* Written request
Reproduce the passage below on the Wetherby railway lines word for word, in full.

* Passage provided

------------------------

The Leeds to Scarborough line was eventually abandoned owing to the economic downturn, although some sections were completed including the Cross Gates - Wetherby line which opened on 1 May 1876 with intermediate stations at Scholes, Thorner, Bardsey and Collingham Bridge.  The junction at Wetherby faced Church Fenton so it was not possible to run trains into Harrogate. This was rectified in 1901 when the line was doubled and a new curve facing Harrogate was built at Wetherby.

Cross Gates - Harrogate now became an important alternative route to the L&TR which was used increasingly by goods traffic and by the recently introduced Liverpool to Newcastle passenger expresses, which we now able to avoid a reversal at Leeds. As this route by-passed Wetherby station, which was sited to the east of the town, a new Wetherby station opened on 1 July 1902 at the south end of the new triangular junction, with the old station being retained for goods.

In 1902 the Great Northern Railway started running express services from Kings Cross to Harrogate via the Church Fenton to Harrogate line, with three daily trains in each direction. These continued after the grouping in 1923 and included the prestigious 'Harrogate Pullman'.  Although the Cross Gates to Harrogate line was always considered the major route, the August 1906 timetable shows a good service on both lines with a mixture of stopping and express services. Express trains from London over the Church Fenton - Wetherby line had stopped running by 1947.

------------------------

* Given data

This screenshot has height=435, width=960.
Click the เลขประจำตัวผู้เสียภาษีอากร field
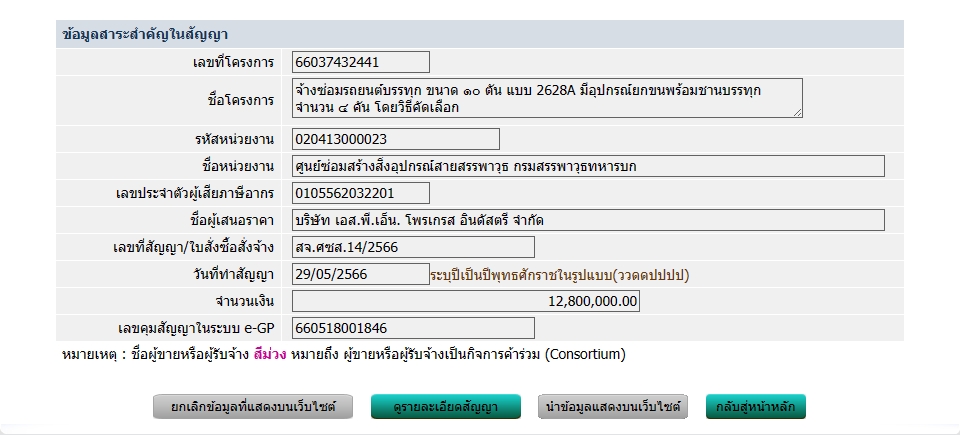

------------------------

* Response for this exercise
The Leeds to Scarborough line was eventually abandoned owing to the economic downturn, although some sections were completed including the Cross Gates - Wetherby line which opened on 1 May 1876 with intermediate stations at Scholes, Thorner, Bardsey and Collingham Bridge.  The junction at Wetherby faced Church Fenton so it was not possible to run trains into Harrogate. This was rectified in 1901 when the line was doubled and a new curve facing Harrogate was built at Wetherby.

Cross Gates - Harrogate now became an important alternative route to the L&TR which was used increasingly by goods traffic and by the recently introduced Liverpool to Newcastle passenger expresses, which we now able to avoid a reversal at Leeds. As this route by-passed Wetherby station, which was sited to the east of the town, a new Wetherby station opened on 1 July 1902 at the south end of the new triangular junction, with the old station being retained for goods.

In 1902 the Great Northern Railway started running express services from Kings Cross to Harrogate via the Church Fenton to Harrogate line, with three daily trains in each direction. These continued after the grouping in 1923 and included the prestigious 'Harrogate Pullman'.  Although the Cross Gates to Harrogate line was always considered the major route, the August 1906 timetable shows a good service on both lines with a mixture of stopping and express services. Express trains from London over the Church Fenton - Wetherby line had stopped running by 1947.